= Sandre =

French public administration

Sandre stands for Service d'administration nationale des données et des référentiels sur l'eau, or National Service for Water Data and Common Repositories Management of France. The Sandre service establishes the common water data language of the French national Water Information System (SIE: Système d’information sur l’eau).

Sandre is a division of the National Agency of Water and Aquatic Environments (Onema: Office national de l’eau et des milieux aquatiques). Its technical secretariat is entrusted to the International Office for Water (OIE: Office International de l’Eau).

== Missions ==
The Sandre is in charge of describing water data and defining technical scenarios to allow data interchange between producers, users and databanks. These data are based on reference datasets (code lists) managed by the Sandre.

== Services==
The Sandre makes available specification documents (1) free of charge for water data interchanges. It maintains a permanent helpdesk for implementation of these (2). It manages reference datasets (code lists - ex : taxa, monitoring parameters...) (3).

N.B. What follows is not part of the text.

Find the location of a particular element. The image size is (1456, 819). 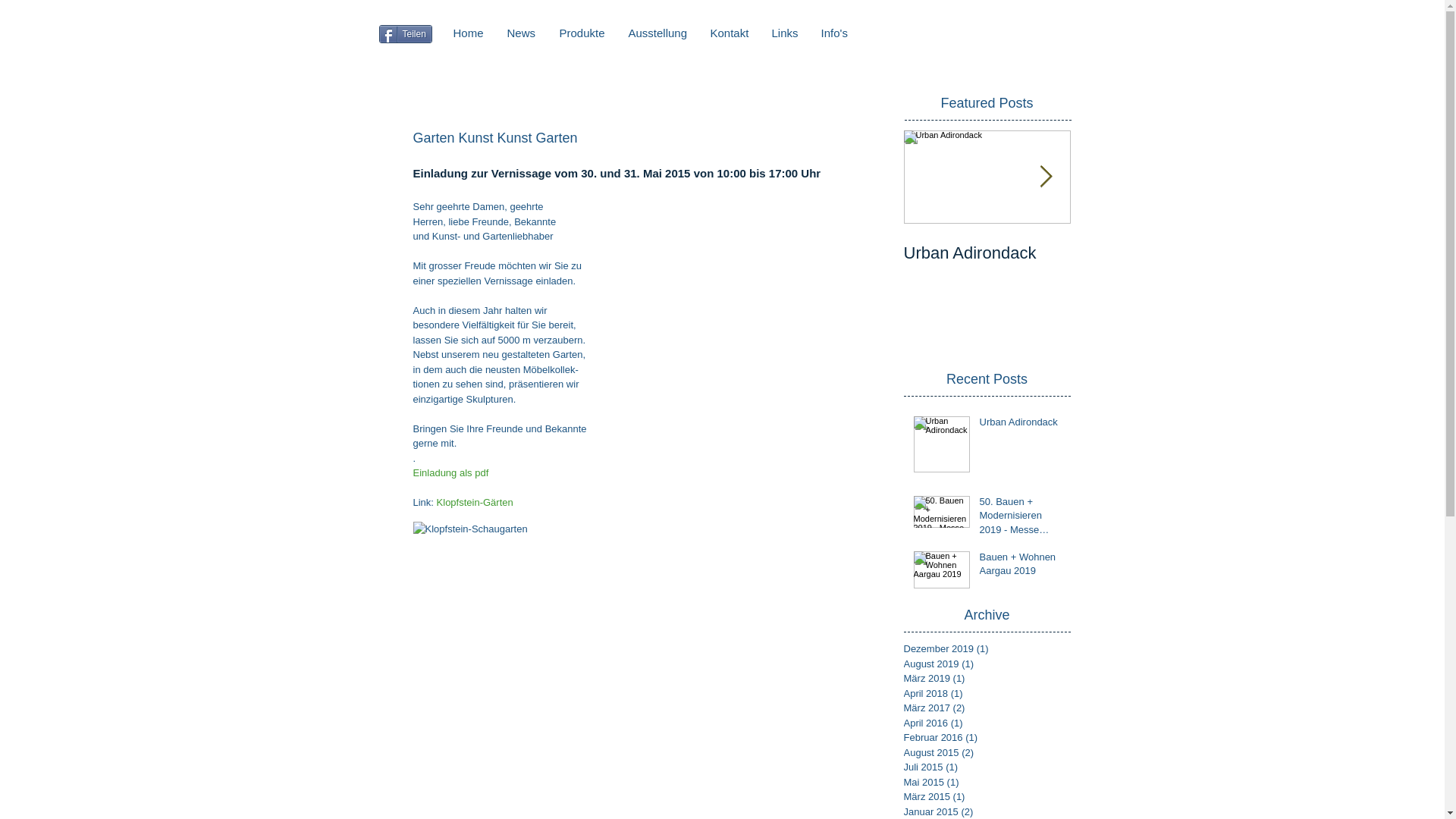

(1) Sandre specification documents are specifications freely available for the definition, interchange and dissemination of water data and datasets. These documents help designing databases, exchange files, web services, etc.

(2) Sandre technical support is a helpdesk for the use of Sandre’s specifications. The Sandre proposes especially compliance checks. Compliance checks are test sets implemented and applied to a system (software, databases, etc) to check its compliance to Sandre‘s specifications.

(3) Sandre reference datasets are elementary alphanumerical (ex : chemical substances code lists ) or geographic information (BDCarthage via the online metadata catalogue or the geoviewer) whose use is free of charge, and necessary for the well functioning of a system (software such as LIMS, databases, etc).